Look below for the line with "You are a computer-use", then repeat it and all lines after it, exactly, minus any pictures.

* [EXTRACTED MATERIAL]:

● ● ● ●

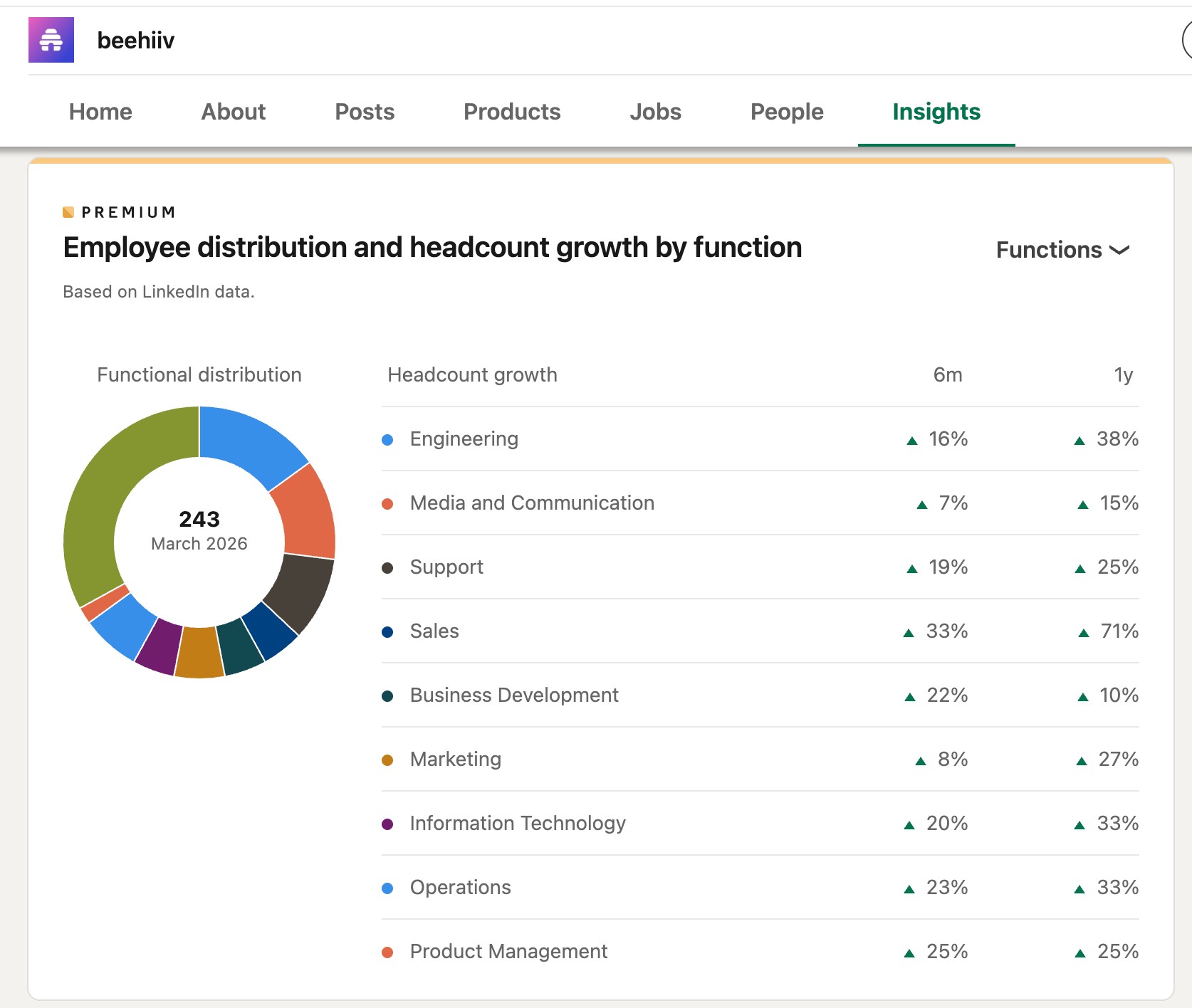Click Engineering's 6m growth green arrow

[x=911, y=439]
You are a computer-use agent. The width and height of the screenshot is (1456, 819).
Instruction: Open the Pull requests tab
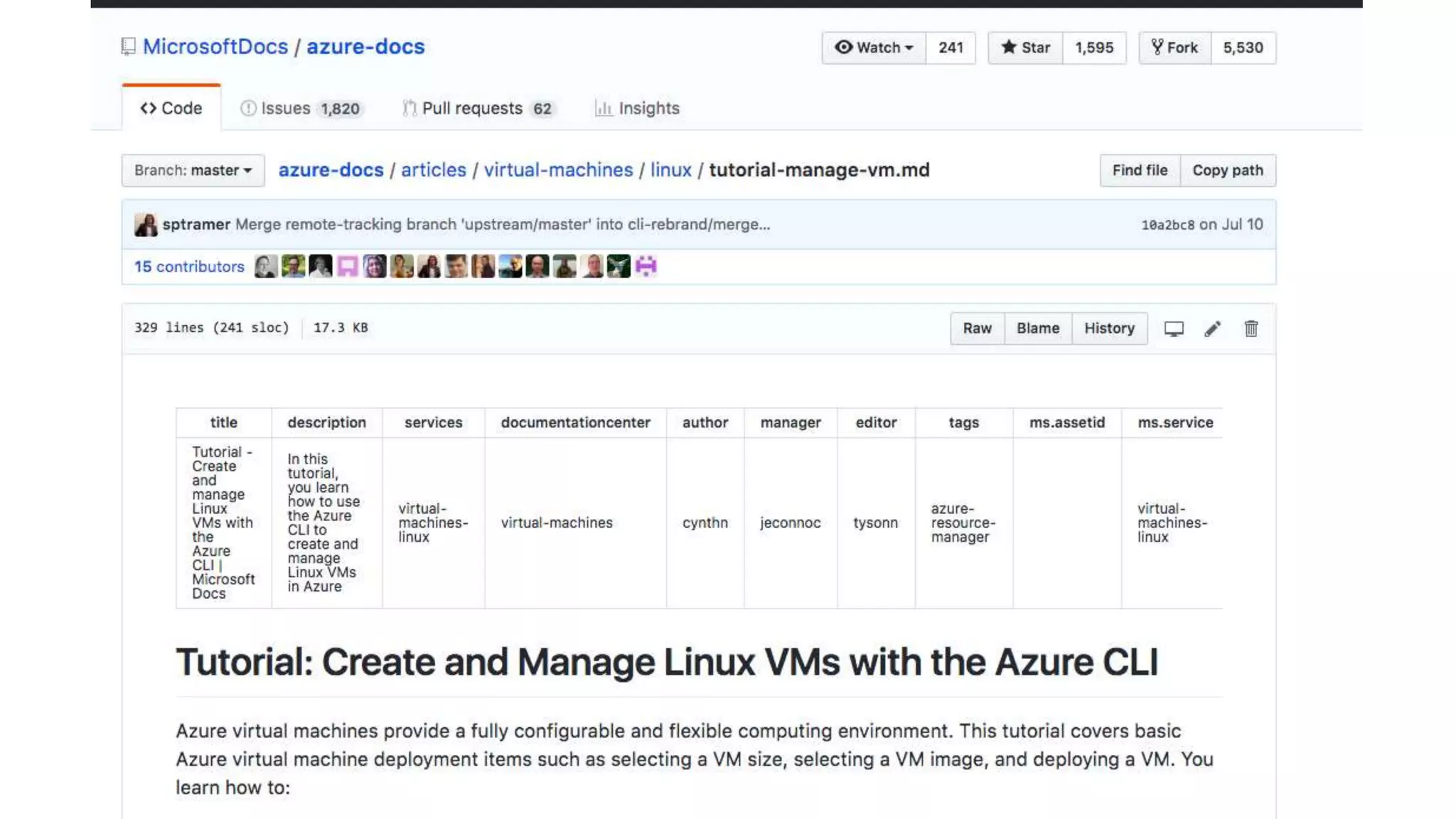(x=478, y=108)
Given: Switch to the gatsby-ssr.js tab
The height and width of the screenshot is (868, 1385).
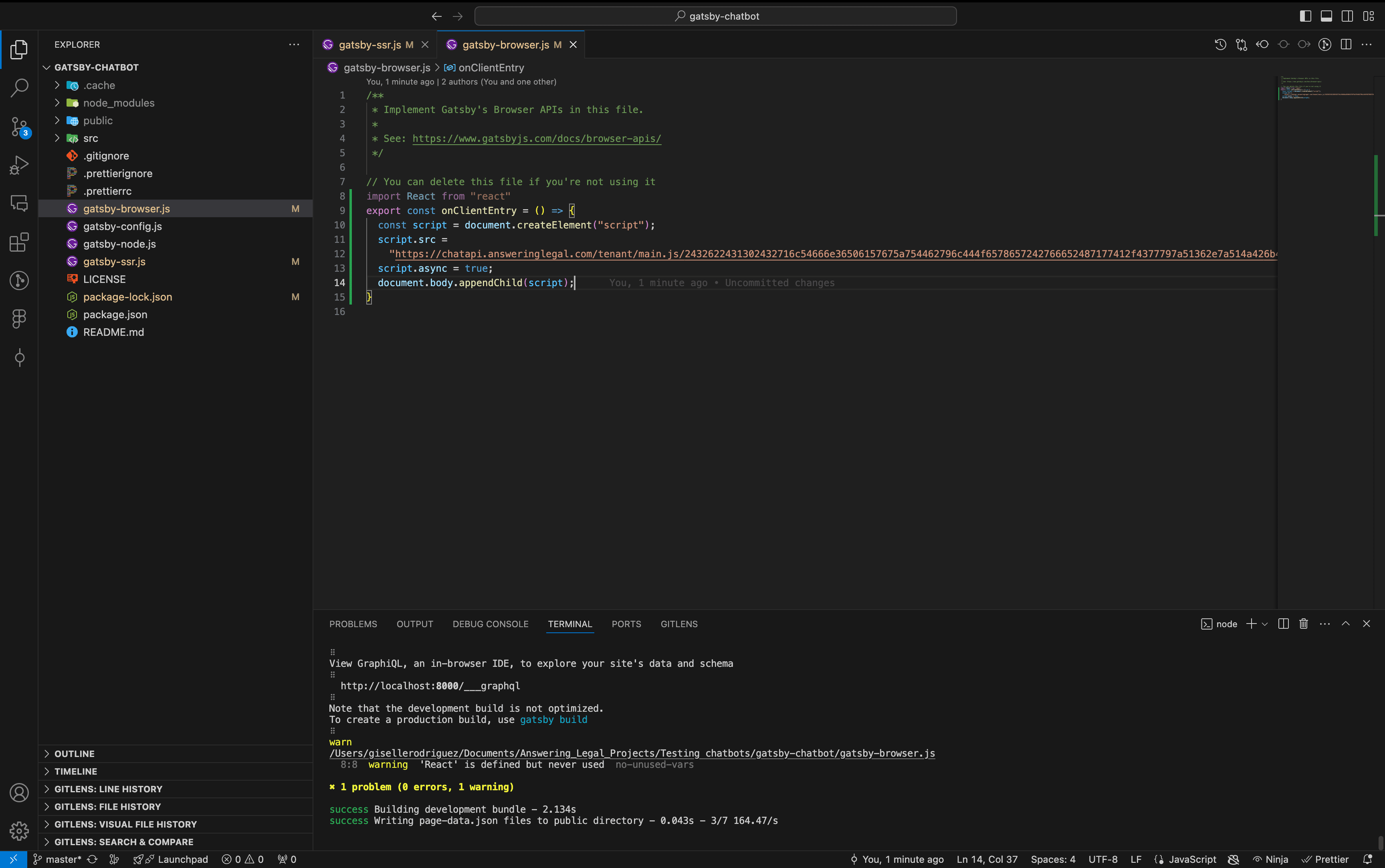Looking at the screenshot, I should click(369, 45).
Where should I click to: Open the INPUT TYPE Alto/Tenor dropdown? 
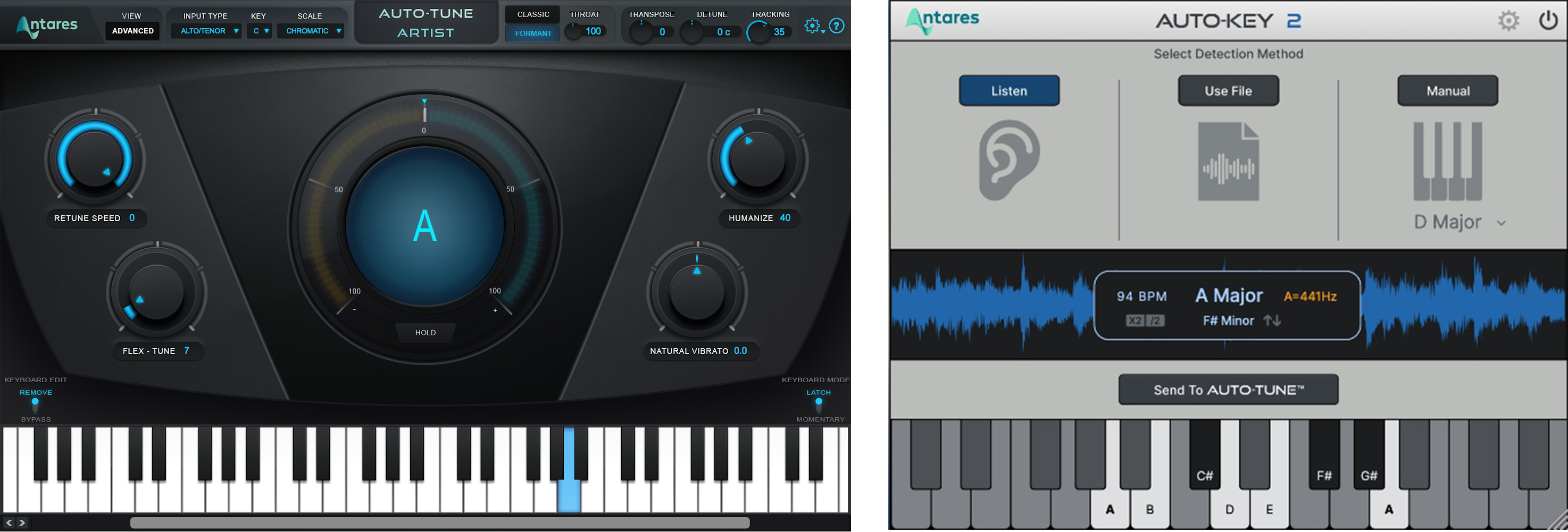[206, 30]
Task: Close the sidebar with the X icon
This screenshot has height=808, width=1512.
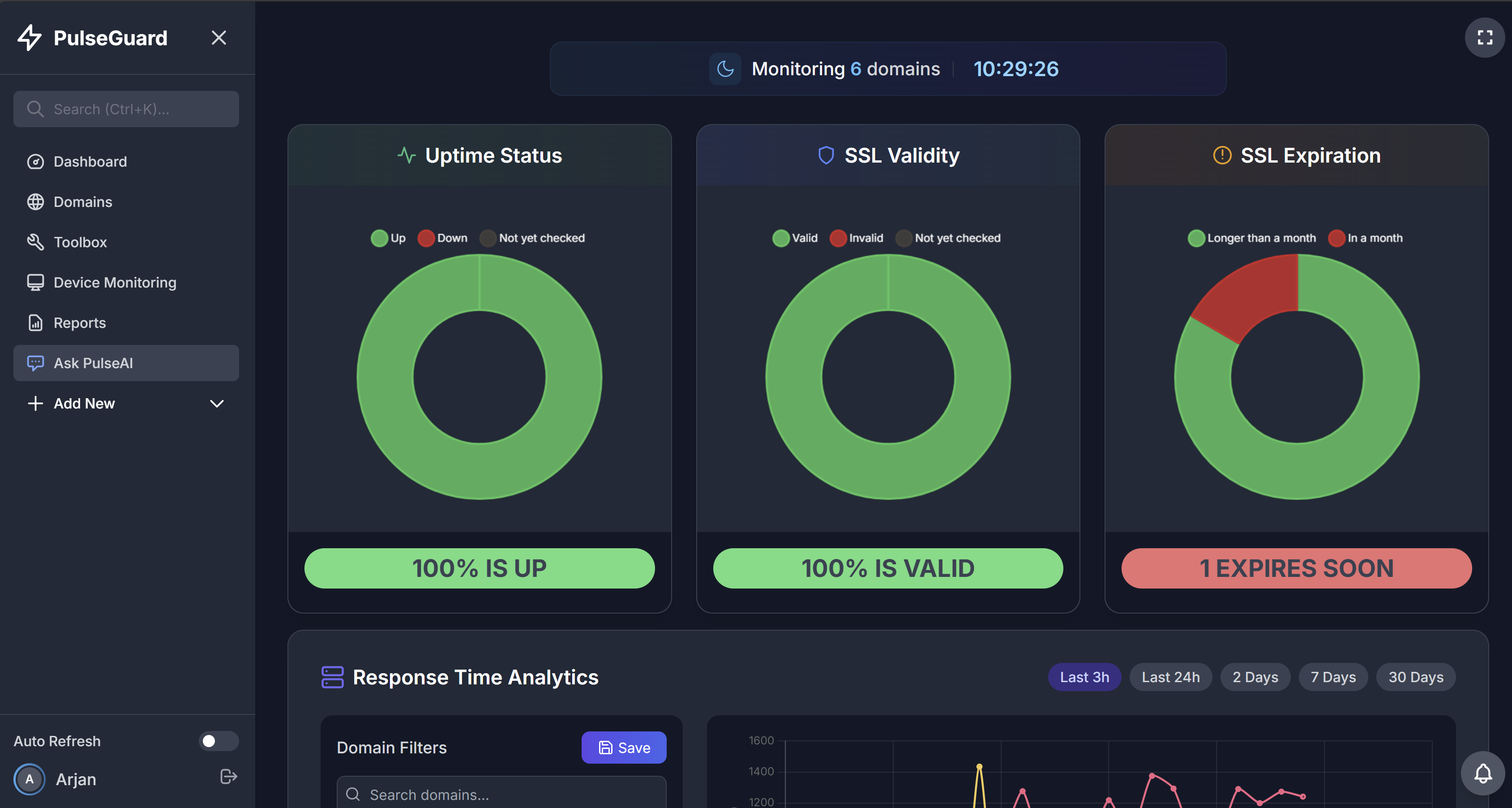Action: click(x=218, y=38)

● ● ● ●

* [OUTPUT BELOW]:
You are a computer-use agent. The width and height of the screenshot is (1456, 819).
Instruction: Open the Pull requests tab
(x=478, y=108)
Given: Switch to the gatsby-ssr.js tab
The height and width of the screenshot is (868, 1385).
Looking at the screenshot, I should click(369, 45).
Where should I click to: Open the INPUT TYPE Alto/Tenor dropdown? 
[206, 30]
Task: Close the sidebar with the X icon
This screenshot has height=808, width=1512.
Action: click(x=218, y=38)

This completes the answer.